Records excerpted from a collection
******************************

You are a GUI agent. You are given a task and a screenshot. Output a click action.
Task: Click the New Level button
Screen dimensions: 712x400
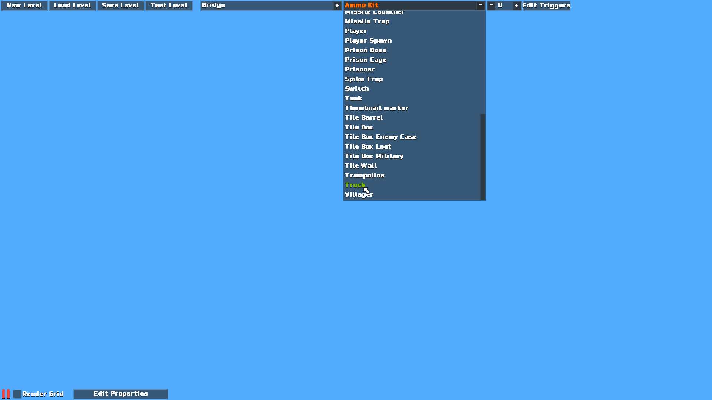coord(25,6)
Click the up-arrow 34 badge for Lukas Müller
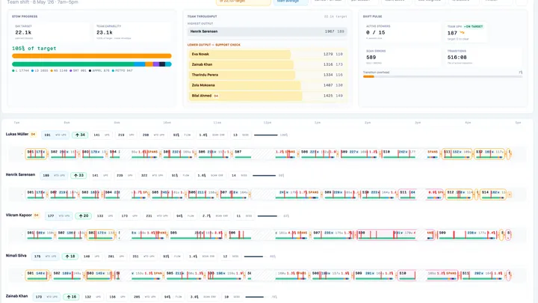This screenshot has height=303, width=538. 80,135
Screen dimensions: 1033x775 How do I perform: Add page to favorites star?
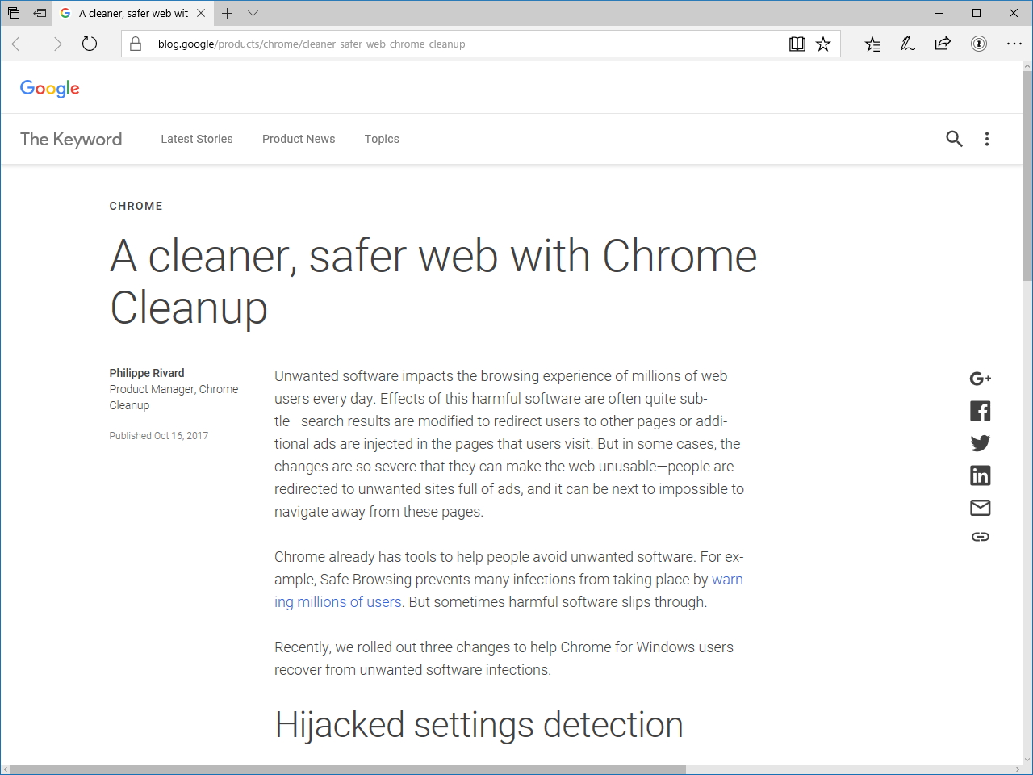point(823,44)
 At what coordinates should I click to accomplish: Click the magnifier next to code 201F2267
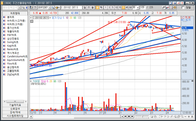pos(53,8)
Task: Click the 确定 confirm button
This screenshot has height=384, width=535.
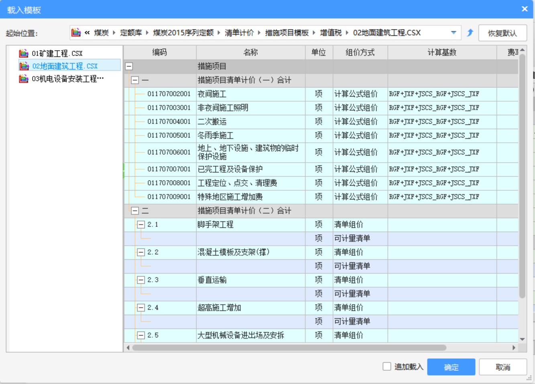Action: pos(451,366)
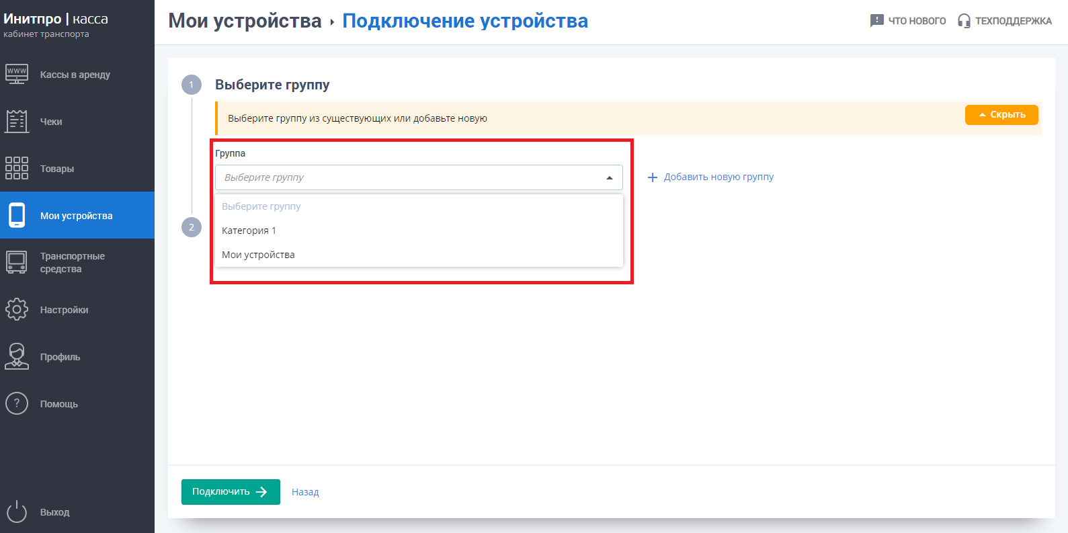Click the Транспортные средства bus icon

pyautogui.click(x=17, y=262)
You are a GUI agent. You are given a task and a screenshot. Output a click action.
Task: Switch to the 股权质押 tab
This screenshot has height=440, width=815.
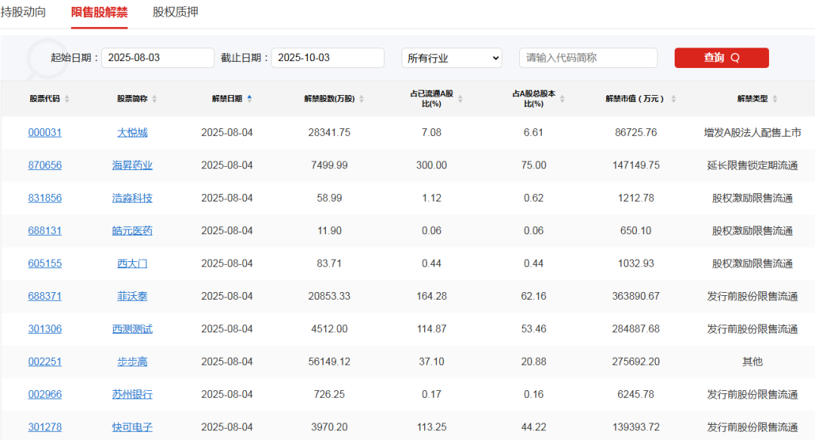(x=175, y=12)
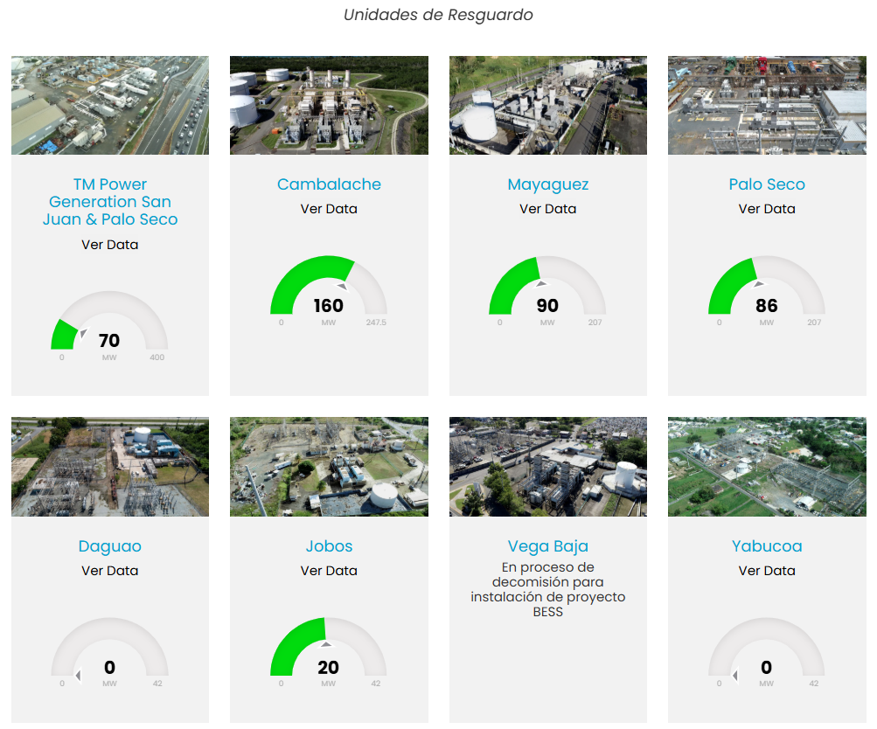This screenshot has height=729, width=877.
Task: Click the TM Power 70 MW gauge
Action: [x=110, y=325]
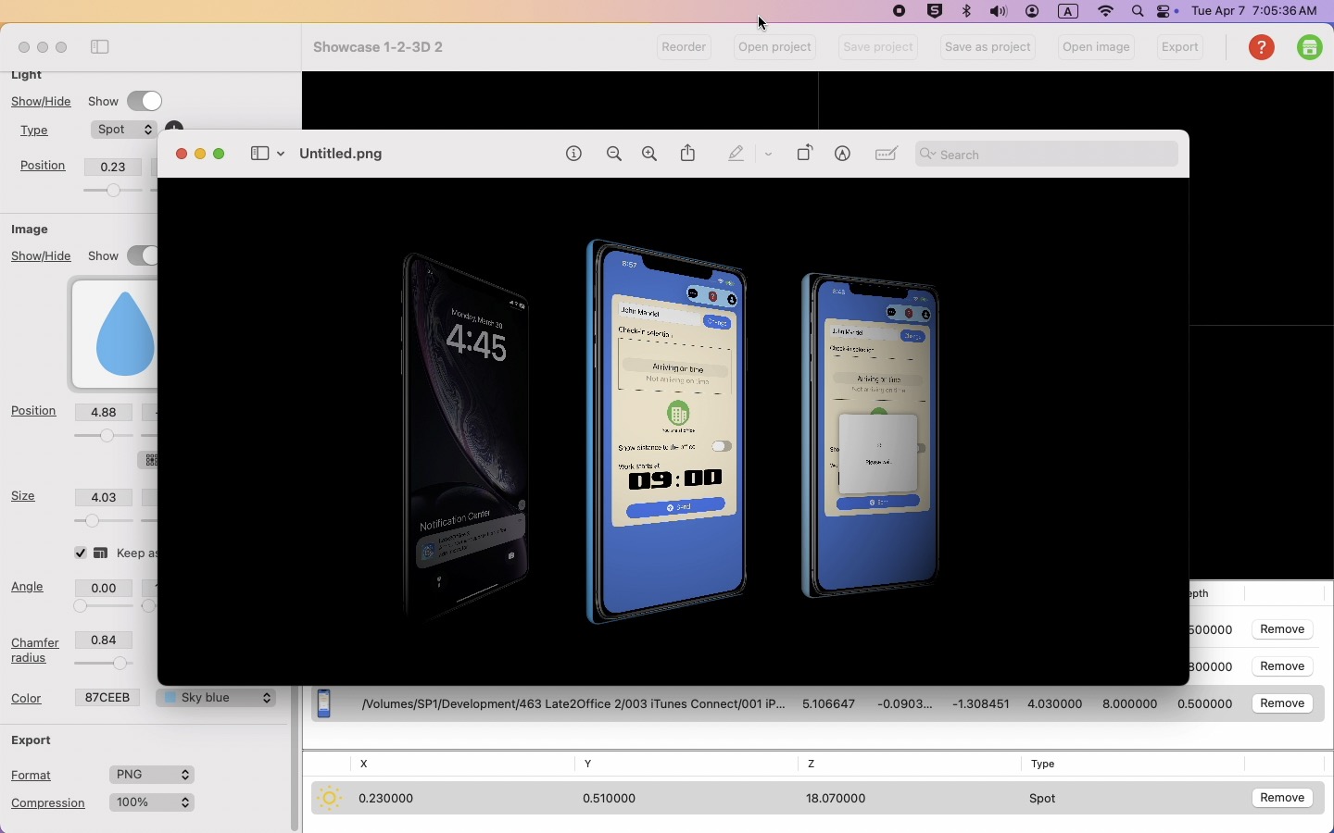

******************************

> _WHAT THIS TASK INVOLVES_:
Word for word, restate the lines from the one containing "At what coordinates" through the end of the entries. Do not include pictures.

> _ANSWER FOR THIS EXERCISE_:
 At what coordinates should I click to accomplish: Click the magnifier next to code 201F2267
pos(53,8)
Task: Click the 确定 confirm button
This screenshot has height=384, width=535.
Action: pos(451,366)
Click the Транспортные средства bus icon

pyautogui.click(x=17, y=262)
You are a GUI agent. You are given a task and a screenshot. Output a click action.
Task: Switch to the 股权质押 tab
This screenshot has height=440, width=815.
(x=175, y=12)
This screenshot has height=729, width=877.
Task: Click the TM Power 70 MW gauge
Action: [x=110, y=325]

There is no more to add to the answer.